◆ WHAT THE EXERCISE ASKS ◆
The Joe Louis profile below names some boxers who beat Louis. List all of them.

◆ TEXT EXTRACT ◆
-- begin --

Died: April 12, 1981

 

It has been 55 years since 'The Brown Bomber' graced the squared circle and his reign as heavyweight champion remains the standard by which all others are measured.  Louis ruled the heavyweights for 11 years 8 months and 7 days and defended his title 25 times.  Who knows how many more he could have racked up had it not been for World War II?  Forty doesn’t seem out of the question.  It’s just as well that Louis didn’t get the chance to try because the heavyweight division, even at its best, was never 40 fighters deep.

 

Joe Louis is the single greatest champion boxing ever produced.  He bossed the heavyweight title for an astonishing twelve years between 1937 and 1949.  Nor was he a champion who, like John Sullivan or Jack Dempsey, racked up championship years in inactivity.  Rather he was the most fightingist champion of them all, boxing twenty-five successful defenses despite the rude interruption that was the Second World War, a conflict that Louis famously claimed the inevitability of victory in because “ we’re on God’s side.”  No figure was capable of discharging the wired racial tensions that ruled USA in this time completely, but Joe came close; a legitimately beloved American hero.

 

And one of the very greatest boxers to have ever drawn breath.

 

Louis has a single prime loss, if a fighter who has spent fewer than two years boxing as a professional can be considered primed, to former heavyweight champion Max Schmeling in 1936.  He avenged it in utterly devastating fashion two years later by way of a first round knockout in what may be the single most significant prizefight in history, fought close to the eve of the outbreak of war between a black American and Nazi propaganda puppet Max Schmeling (who in reality was a decent, moral man).  Still celebrated as one of the greatest displays of controlled savagery in ring history, Louis may even have bettered it, albeit in less dramatic circumstances, against the 250-pound Buddy Baer.  Outweighed by more than forty pounds, Louis slaughtered Baer in a more cultured fashion than he had slaughtered Schmeling.  Enlisting in the army days later, Louis went slightly stale during his enforced ring exodus, raising the terrifying prospect that like his lone heavyweight peer Muhammad Ali, Joe’s absolute peak may have been sabotaged by wider conflict.

 

Before he even lifted the title Louis had defeated former champions Max Baer, Jack Sharkey and Primo Carnera, all by devastating knockout and in one-sided fashion.  Taking the title from Jim Braddock, he twice defeated his successor, Jersey Joe Walcott having met all but one of the men to even briefly hold the #1 contendership to his title, defeating all of them. He retired (briefly) in 1948 as the undefeated, undisputed heavyweight champion of the world.  His comeback two years later was doomed from the beginning, but even devoid of his legendary speed he was so superb a boxer as to be able to decision the top contenders he faced, men like Jimmy Bivins and Cesar Brion.  Only other all-time great fighters were able to defeat him, Ezzard Charles outboxing him to a decision, and a superb Rocky Marciano forcing a heartbreaking stoppage.

 

It is very possible that the heavyweight capable of beating him in his devastating prime of 1938-1942 had not yet been born.

 

Louis’ greatness wasn’t just about how many fights he won but the way he won them.  His punches were short, crisp and delivered straight from the shoulder with perfect leverage and balance.  His footwork was economical and his ring intelligence was underrated.  He knocked out fighters small and tall, fat and thin and no matter what his opponents tried, they knew even before the fight they couldn’t win.  His was a style that could have thrived in any era and that’s something that can rarely be said of any fighter.

 

Undoubtedly deserves to dine at boxing's top table.

-- end --

◆ DATA ◆
-- begin --

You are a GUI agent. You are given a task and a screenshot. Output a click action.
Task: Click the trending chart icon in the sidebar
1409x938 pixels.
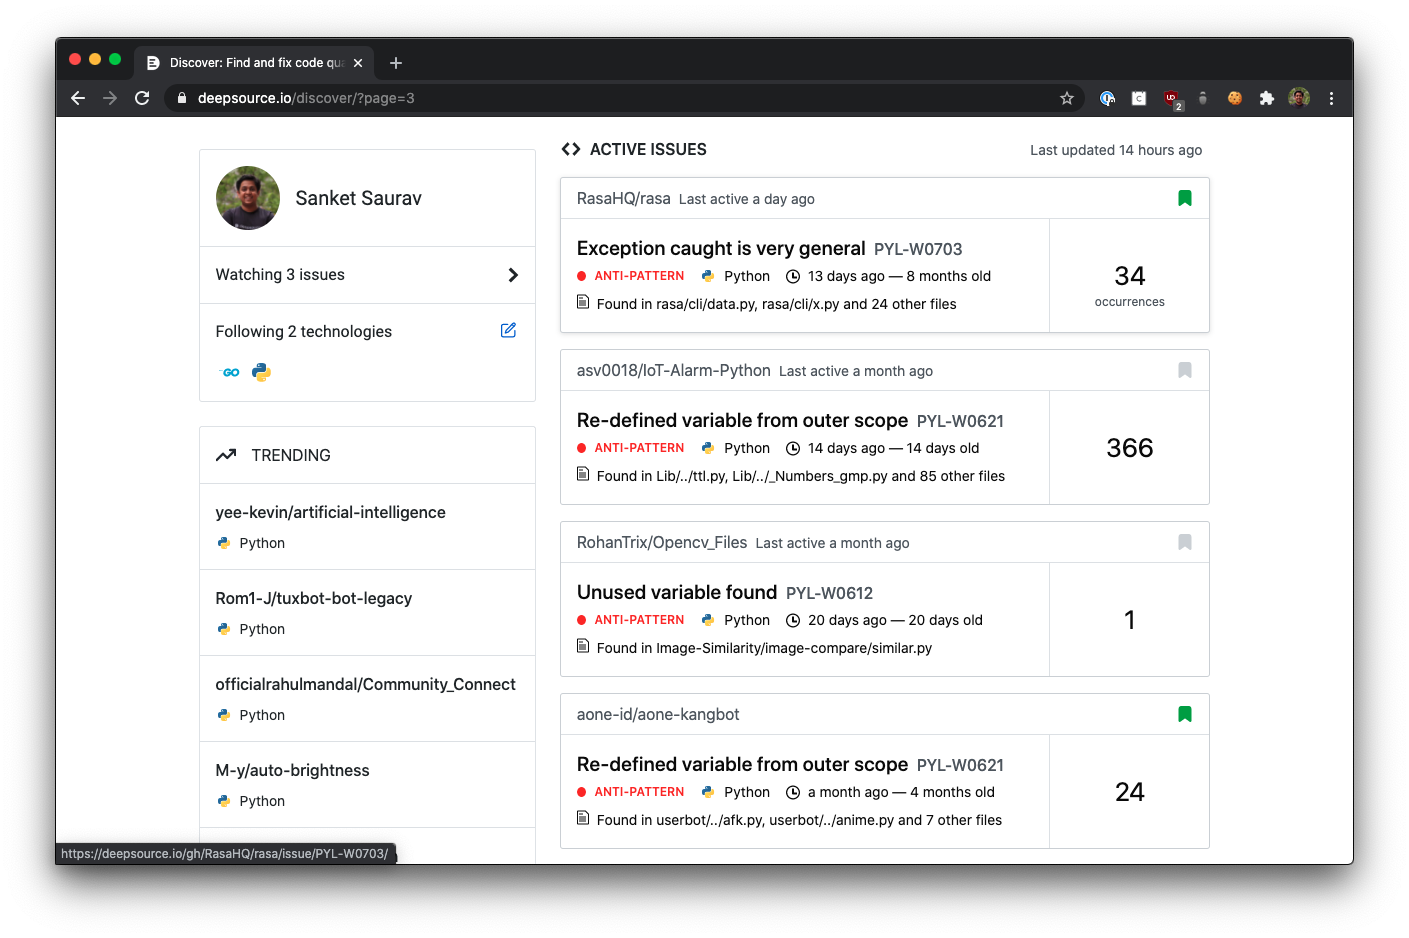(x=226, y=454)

-- end --

◆ RESULT FOR THIS EXERCISE ◆
Max Schmeling, Ezzard Charles, Rocky Marciano